Pippa definitely remembered Pierce Darney – one didn’t meet many cat-burglars in one’s life – and she wasn’t entirely sure he meant that as a compliment, but she decided not to press the point.
Mercifully, Folley seemed to notice the embarrassment in her niece’s eyes, and pulled on Oliver’s lapel. “Anyway, darling, why don’t you show Mr. Deshmukh around for a bit? Introduce the rest of cast or something, there’s a good test of nerves. Go on, Pippa and I haven’t had a proper girl talk in ages!”
She shooed the men out of the box, then, when they were out of sight, held up a finger at Pippa. “Just a tick,” she said, ducking around the corner in the opposite direction. After a moment, she returned and took Pippa breezily by the arm, leading her to the edge of the box. On the floor below, Oliver and Shekhar were talking with the mermaid (who, Pippa jealously noted, had not yet changed out of her tunic).
“So,” Folley said, cocking her head at Shekhar and winking, “who’s your pretty friend? You looked cozy.”

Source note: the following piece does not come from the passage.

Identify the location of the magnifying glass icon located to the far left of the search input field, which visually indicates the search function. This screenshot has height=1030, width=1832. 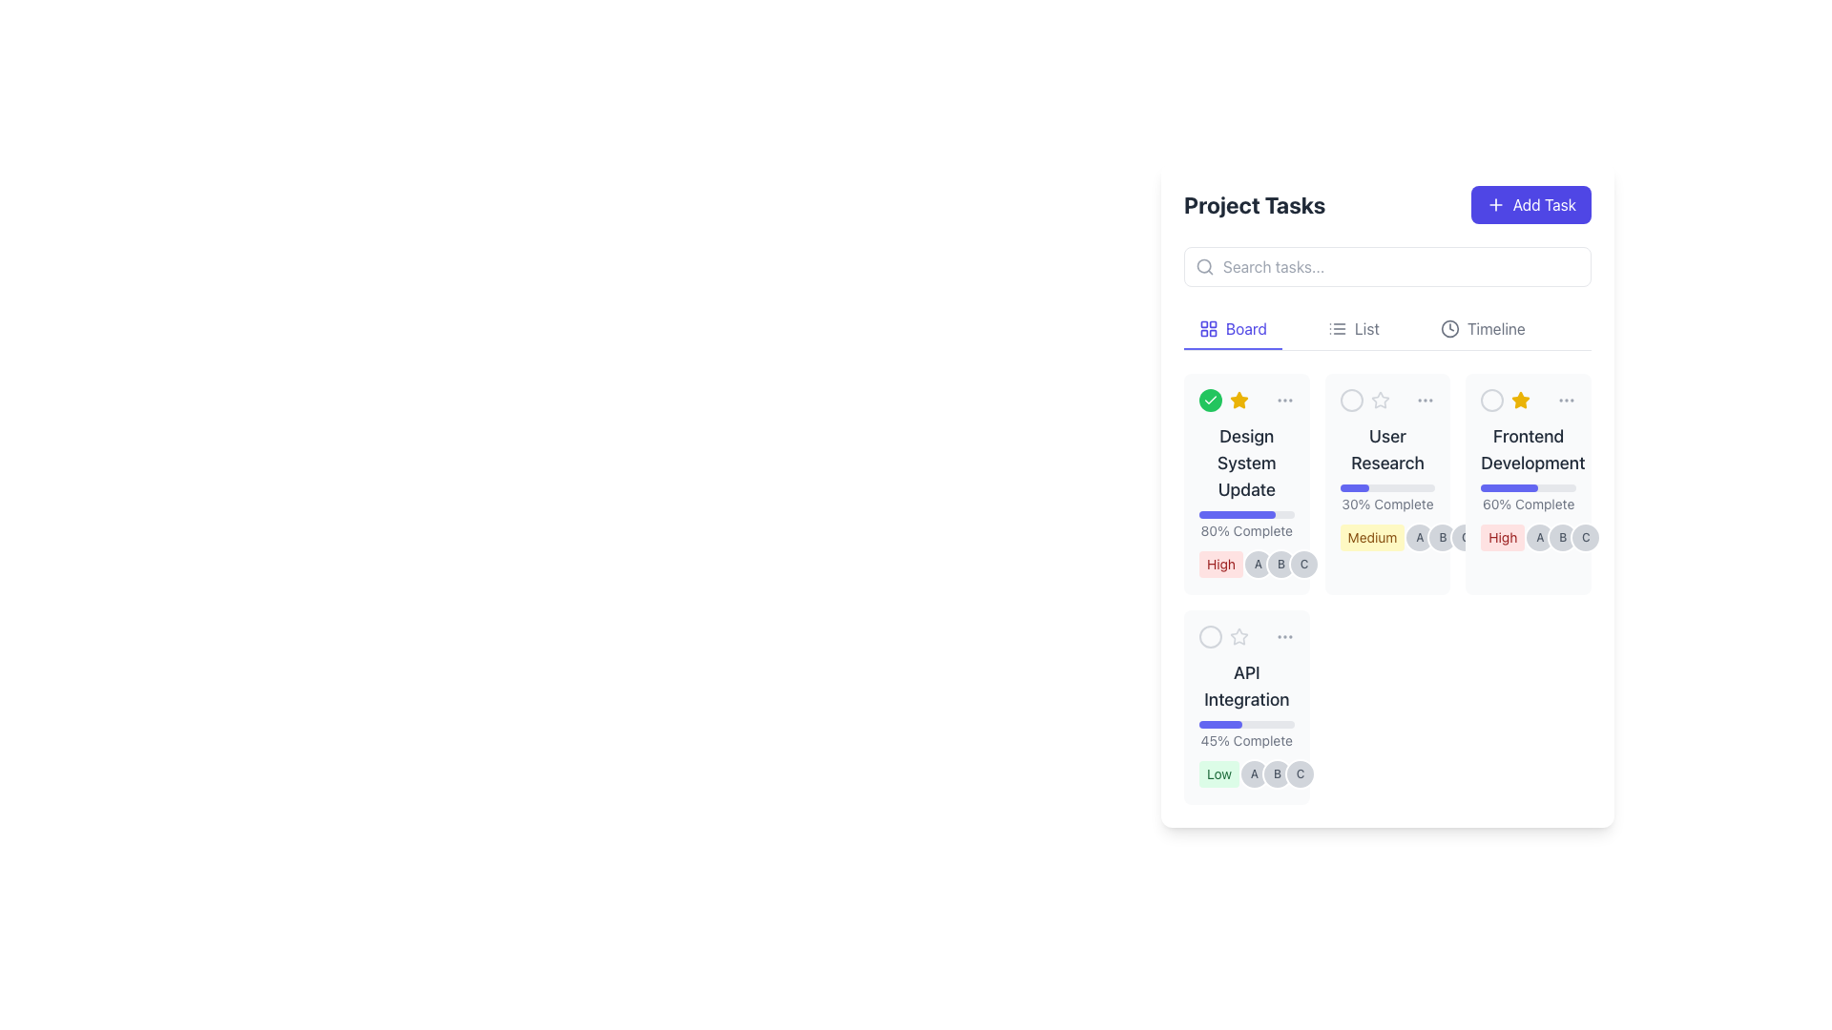
(1203, 267).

Pippa willed herself not to blush. “Just a friend,” she said in as dignified a voice as she could manage. “One of the Cambridge students who live nearby. I’ve been showing him around, that’s all.”

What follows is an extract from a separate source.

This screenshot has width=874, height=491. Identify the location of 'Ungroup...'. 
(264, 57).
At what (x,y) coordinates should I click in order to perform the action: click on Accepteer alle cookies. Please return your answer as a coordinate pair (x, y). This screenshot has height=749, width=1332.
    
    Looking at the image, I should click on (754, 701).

Her aunt grinned. “Showing him around where, I wonder?”
“Don’t be crude.”
Folley made a noise like a startled horse and mimed writing on her hand. “Dear Diary,” she said in a singsong voice, “today Pippa told me, of all fucking people, to not be crude. Suspect serious head injury.”
“Oh alright, alright,” Pippa said, swatting her hands, “point taken.”
“Well, what’s he like, this man of letters?” Folley asked, leaning over the ledge and eyeing him curiously.
Pippa, meanwhile, was trying her best not to eye him, no matter how well those trousers fit. Close as she and Folley might be, there is nothing worse than a relative prying into your love life, and Folley had turned prying into an art form.
“He’s a bit conceited, to be honest,” she said, “and shiftless too. Vain as anything, as you can clearly see, and more condescending than he really has any right to be, you wouldn’t believe the things he says sometimes -”
“Okay, you are trying far too hard,” Folley laughed, still watching the young man mill about on the floor below. A squat porter squeezed through the crowd in his direction, waving a slip of paper in the air.
“It’s true, though,” Pippa mumbled, but her aunt dismissed her protests with a wave.
“I’m sure it is,” said Folley. “But that’s not what you want to say.”
She spared her niece a knowing smirk before turning back to the scene below. The porter was pressing the paper into Shekhar’s hands, but Shekhar was trying just as hard to avoid it. He bent low to the porter’s ear for a moment, then, clapping him on the back, shoved him lightly but deliberately into the crowd. “I can tell when a girl wants to gush about a boy, so g’wan! Gush already, for Chrissake!”
Pippa was only too happy to comply, but was also too happy to notice the porter raise his fourth finger at the box. “Alright, and he’s very charming and clever and sweet-tempered and -”
“ And married,” Folley said.
“Yes, and – wait – no – wait, he’s what?” Pippa stammered, her ears finally catching up with her mouth. “Married?”
Folley shrugged apologetically. “Yeah. Happens to the best of us. Surprised you didn’t catch it, actually, brains like yours.”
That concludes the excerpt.